==== RECORDS SUPPLIED ====

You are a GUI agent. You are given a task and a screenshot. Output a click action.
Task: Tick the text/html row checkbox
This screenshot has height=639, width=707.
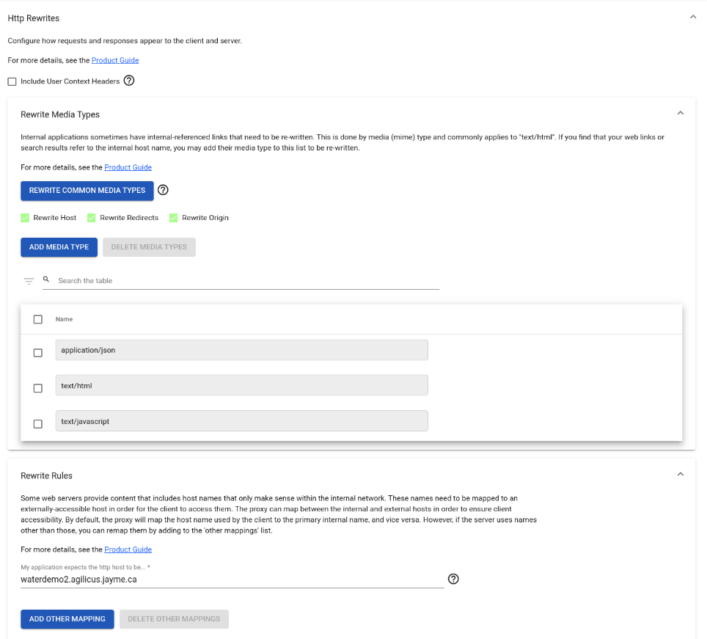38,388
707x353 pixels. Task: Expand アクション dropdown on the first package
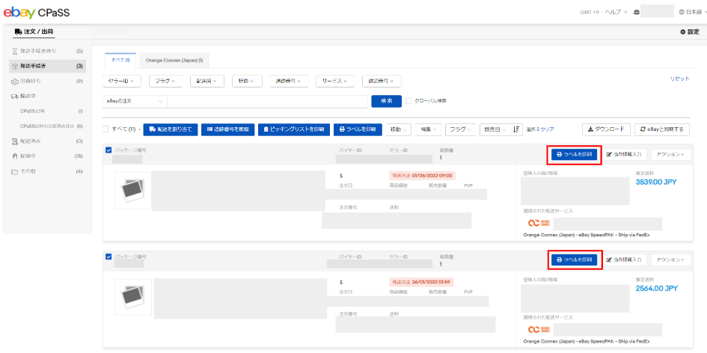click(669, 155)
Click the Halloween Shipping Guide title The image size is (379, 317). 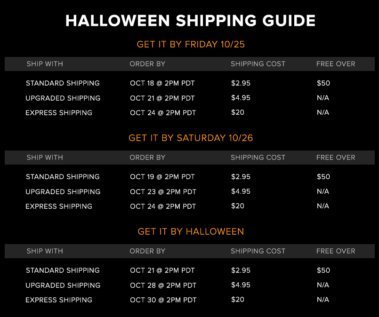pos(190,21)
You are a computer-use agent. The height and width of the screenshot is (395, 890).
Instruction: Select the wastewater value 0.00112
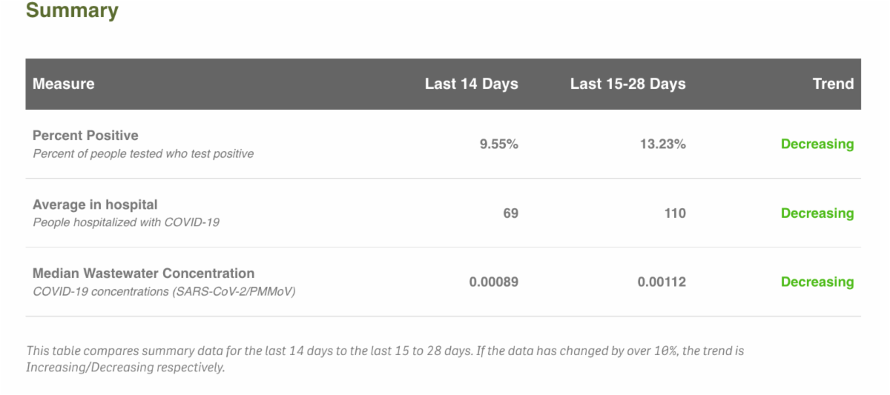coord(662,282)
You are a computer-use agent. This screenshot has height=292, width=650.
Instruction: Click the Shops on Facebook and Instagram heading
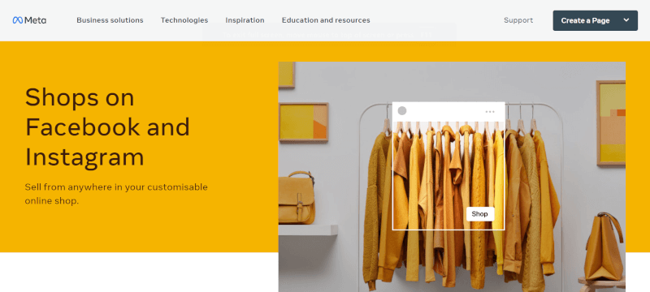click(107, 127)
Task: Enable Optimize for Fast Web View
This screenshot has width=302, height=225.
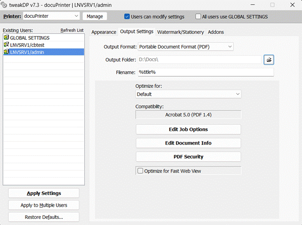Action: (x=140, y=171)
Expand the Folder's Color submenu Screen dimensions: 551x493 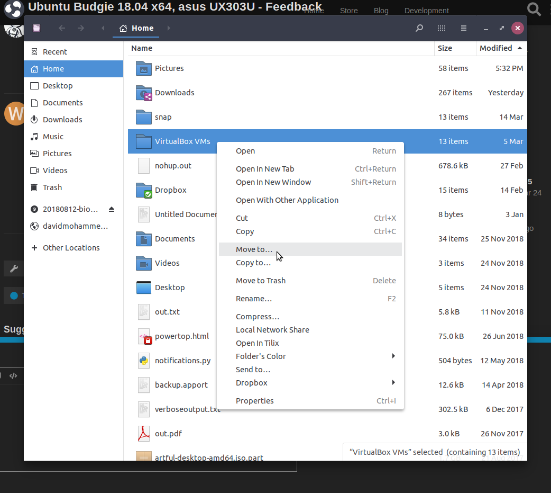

====

◆ EXERCISE BRIEF
Every line from the one containing "Task: Enable Optimize for Fast Web View" through the end of the records is to be returned exactly, and those lines alone; pictures are dropped.

◆ TASK OUTPUT
Task: Enable Optimize for Fast Web View
This screenshot has width=302, height=225.
Action: (x=140, y=171)
Expand the Folder's Color submenu Screen dimensions: 551x493 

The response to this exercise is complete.